> Your instructions:
Every line in the records below between the one holding "Task: Click the" and the one holding "1218x864 pixels.", inclusive, is to be set down exactly; all other lines are to be left out.
━━━━━ Available data
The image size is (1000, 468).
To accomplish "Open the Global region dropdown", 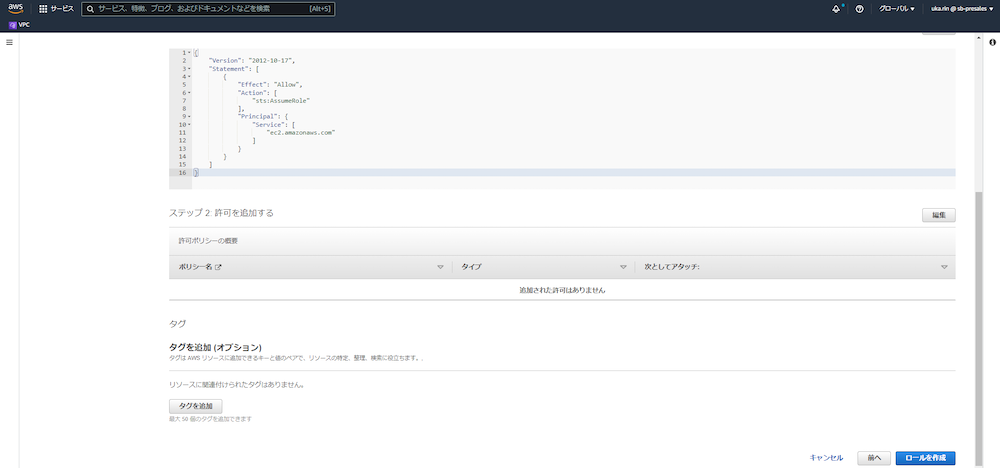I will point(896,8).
━━━━━━━━━━
━━━━━ Available data
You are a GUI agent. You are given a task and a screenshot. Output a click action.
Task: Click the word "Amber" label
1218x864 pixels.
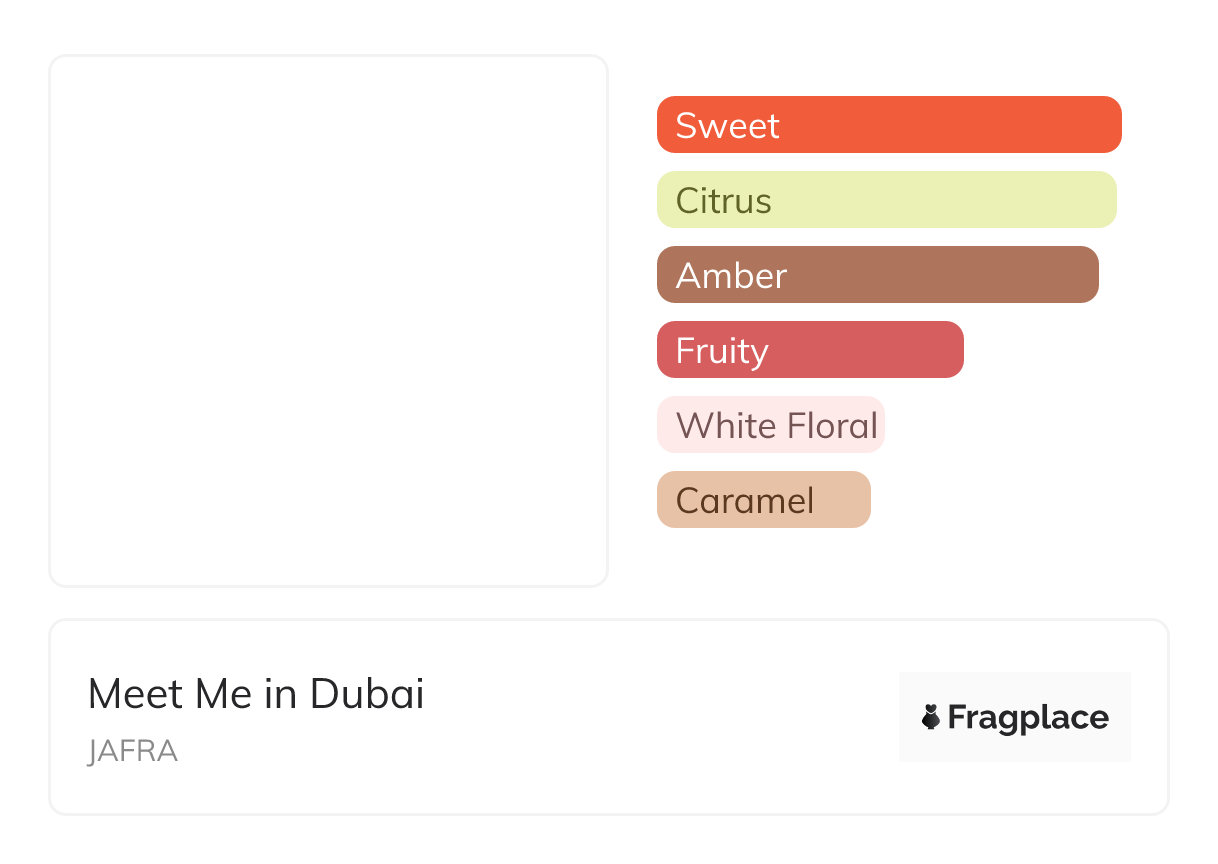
━━━━━━━━━━
━━━━━ Available data
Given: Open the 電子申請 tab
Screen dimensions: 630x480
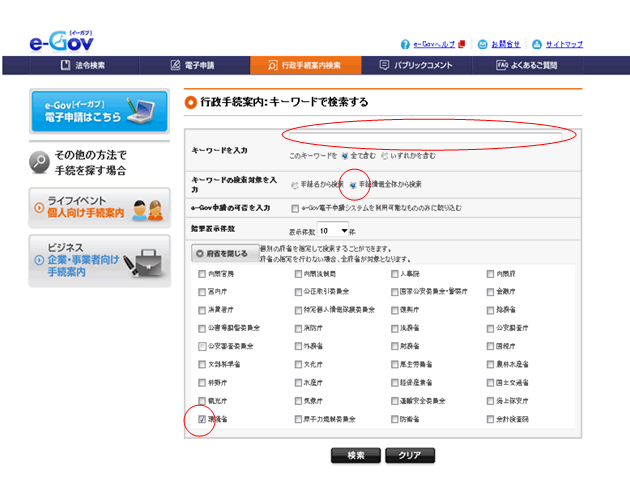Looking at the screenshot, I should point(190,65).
━━━━━━━━━━
> Output for this exercise:
Task: Click the word "Amber" label
1218x864 pixels.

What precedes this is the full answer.